◆ EXERCISE REQUIREMENTS ◆
Every line of the records below from the line with "Task: Click the save image download icon" up to and including the line with "You are a computer-use agent. Image" must be reproduced exactly, and no line outside that range.

◆ RECORD EXTRACTS ◆
>>>>>

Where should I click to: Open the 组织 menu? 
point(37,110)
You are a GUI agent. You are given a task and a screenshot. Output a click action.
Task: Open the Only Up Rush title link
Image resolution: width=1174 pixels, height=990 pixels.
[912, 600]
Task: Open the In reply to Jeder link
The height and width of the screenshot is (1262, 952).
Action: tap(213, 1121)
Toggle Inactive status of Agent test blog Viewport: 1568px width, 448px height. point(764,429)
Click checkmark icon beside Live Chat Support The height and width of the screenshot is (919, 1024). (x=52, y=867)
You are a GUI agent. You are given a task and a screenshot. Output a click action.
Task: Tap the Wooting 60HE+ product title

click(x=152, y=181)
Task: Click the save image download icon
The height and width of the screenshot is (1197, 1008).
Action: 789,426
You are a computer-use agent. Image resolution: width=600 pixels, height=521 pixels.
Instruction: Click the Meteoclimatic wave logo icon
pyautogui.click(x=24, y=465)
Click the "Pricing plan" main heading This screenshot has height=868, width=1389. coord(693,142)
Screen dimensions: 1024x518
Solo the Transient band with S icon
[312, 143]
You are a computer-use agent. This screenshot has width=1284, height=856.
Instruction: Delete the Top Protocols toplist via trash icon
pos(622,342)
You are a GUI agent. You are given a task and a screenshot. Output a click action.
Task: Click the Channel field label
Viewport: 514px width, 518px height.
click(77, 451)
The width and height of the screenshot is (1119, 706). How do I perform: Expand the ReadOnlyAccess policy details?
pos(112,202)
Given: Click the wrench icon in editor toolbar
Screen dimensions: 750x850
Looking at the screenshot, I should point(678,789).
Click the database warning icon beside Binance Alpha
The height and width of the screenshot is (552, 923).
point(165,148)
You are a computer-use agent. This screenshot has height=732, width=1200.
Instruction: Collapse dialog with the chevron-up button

<<<<<

◆ EXERCISE RESPONSE ◆
Task: Click the save image download icon
The height and width of the screenshot is (1197, 1008).
Action: 789,426
You are a computer-use agent. Image resolution: width=600 pixels, height=521 pixels.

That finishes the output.